Telemedicine and EMS: The future is now
A time is coming whereby 'First responders', EMTs will have advanced training in treatment of stroke. They will be able to start an IV and discuss their finding in real time with an emergency physician at the destination hospital. When indicated, the EMT will be able to begin intraveous treatment with clot-busting drugs as ordered by the emergency doctor.At the least the ED will be prepared immediately when the patient arrives at the E.D.
Consumer technology can provide this, now, using commonly used video applications. It is a step in the right direction until a HIPAA application is applied.

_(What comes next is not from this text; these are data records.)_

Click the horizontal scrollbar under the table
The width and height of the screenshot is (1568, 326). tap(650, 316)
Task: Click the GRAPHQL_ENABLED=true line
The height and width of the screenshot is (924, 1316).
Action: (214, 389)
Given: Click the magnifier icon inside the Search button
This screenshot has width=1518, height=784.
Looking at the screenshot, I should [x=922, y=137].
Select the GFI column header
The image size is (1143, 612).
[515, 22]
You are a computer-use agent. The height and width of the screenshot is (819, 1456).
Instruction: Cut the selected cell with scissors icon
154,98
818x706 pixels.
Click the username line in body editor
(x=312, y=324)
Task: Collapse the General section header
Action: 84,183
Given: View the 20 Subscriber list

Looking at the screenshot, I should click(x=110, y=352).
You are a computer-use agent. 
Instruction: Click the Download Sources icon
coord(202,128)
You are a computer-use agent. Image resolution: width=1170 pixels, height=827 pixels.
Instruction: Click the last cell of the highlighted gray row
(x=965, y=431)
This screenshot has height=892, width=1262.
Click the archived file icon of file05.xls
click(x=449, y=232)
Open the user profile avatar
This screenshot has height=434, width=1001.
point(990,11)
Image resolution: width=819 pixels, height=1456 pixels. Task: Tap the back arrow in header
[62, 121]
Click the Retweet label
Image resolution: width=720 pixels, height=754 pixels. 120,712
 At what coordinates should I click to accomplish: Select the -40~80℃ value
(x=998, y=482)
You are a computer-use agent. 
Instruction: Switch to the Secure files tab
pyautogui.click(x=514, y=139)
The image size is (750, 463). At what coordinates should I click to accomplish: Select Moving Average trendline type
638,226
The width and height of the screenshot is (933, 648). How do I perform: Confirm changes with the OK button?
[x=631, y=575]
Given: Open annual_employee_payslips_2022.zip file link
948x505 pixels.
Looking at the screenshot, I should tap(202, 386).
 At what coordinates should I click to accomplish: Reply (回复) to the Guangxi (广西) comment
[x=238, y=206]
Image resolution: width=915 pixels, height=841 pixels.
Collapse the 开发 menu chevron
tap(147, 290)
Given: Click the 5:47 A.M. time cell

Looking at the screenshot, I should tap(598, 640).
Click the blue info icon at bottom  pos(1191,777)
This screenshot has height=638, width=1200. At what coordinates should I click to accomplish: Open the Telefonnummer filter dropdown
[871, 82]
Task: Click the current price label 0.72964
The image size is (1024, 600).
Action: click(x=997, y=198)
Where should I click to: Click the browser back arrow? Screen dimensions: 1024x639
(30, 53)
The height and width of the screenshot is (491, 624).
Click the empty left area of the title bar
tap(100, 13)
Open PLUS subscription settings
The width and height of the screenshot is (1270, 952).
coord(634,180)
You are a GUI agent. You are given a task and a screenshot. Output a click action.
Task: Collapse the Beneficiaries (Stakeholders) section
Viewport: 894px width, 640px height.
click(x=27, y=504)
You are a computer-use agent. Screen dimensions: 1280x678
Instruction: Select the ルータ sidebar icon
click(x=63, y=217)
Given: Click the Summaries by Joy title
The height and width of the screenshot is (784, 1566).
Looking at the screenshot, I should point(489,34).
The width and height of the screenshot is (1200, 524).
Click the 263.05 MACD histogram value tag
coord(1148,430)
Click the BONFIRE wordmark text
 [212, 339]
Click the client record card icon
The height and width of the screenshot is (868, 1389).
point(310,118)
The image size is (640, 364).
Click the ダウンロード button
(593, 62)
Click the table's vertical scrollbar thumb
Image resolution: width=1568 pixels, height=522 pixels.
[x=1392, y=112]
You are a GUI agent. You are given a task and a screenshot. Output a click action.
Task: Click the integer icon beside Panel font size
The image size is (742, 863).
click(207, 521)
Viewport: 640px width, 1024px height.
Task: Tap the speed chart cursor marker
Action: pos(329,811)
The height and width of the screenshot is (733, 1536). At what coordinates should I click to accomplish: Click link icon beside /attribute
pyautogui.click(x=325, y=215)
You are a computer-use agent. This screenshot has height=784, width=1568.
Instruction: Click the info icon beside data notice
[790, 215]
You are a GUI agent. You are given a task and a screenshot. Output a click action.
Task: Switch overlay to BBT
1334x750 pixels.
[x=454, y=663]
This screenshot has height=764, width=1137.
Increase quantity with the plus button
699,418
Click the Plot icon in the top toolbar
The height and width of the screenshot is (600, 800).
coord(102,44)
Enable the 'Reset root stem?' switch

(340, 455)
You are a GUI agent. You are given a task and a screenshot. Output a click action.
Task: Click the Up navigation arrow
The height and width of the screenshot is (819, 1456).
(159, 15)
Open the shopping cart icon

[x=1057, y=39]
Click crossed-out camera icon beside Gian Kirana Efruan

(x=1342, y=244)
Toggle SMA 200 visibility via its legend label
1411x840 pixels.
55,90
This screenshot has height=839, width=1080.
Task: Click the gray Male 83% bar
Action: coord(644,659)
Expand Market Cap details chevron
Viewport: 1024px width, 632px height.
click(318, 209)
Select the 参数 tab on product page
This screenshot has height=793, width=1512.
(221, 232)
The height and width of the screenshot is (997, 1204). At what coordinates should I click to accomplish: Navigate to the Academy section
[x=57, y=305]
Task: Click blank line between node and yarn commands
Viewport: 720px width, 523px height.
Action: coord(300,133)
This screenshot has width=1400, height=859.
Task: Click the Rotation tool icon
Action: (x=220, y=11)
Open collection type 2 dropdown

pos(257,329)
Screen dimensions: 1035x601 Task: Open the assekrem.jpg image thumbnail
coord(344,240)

Anyone using Facebook, Viber, Google Hangouts, Zoom, Livestream does this daily.
Another and important aspect of diagnosis when a patient arrives at the emergency department is proper diagnosis using CT or MRI Scans.
For example:
One evening last November, a fifty-four-year-old woman from the Bronx arrived at the emergency room at Columbia University’s medical center
with a grinding headache. Her vision had become blurry, she told the E.R. doctors, and her left hand felt numb and weak. The doctors examined her and ordered a CT scan of her head.
A few months later, on a morning this January, a team of four radiologists-in-training huddled in front of a computer in a third-floor room of the hospital. The room was windowless and dark, aside from the light from the screen, which looked as if it had been filtered through seawater. The residents filled a cubicle, and Angela Lignelli-Dipple, the chief of neuroradiology at Columbia, stood behind them with a pencil and pad. She was training them to read CT scans.
“It’s easy to diagnose a stroke once the brain is dead and gray,” she said. “The trick is to diagnose the stroke before too many nerve cells begin to die.” Strokes are usually caused by blockages or bleeds, and a neuroradiologist has about a forty-five-minute window to make a diagnosis, so that doctors might be able to intervene—to dissolve a growing clot, say. “Imagine you are in the E.R.,” Lignelli-Dipple continued, raising the ante. “Every minute that passes, some part of the brain is dying. Time lost is brain lost.”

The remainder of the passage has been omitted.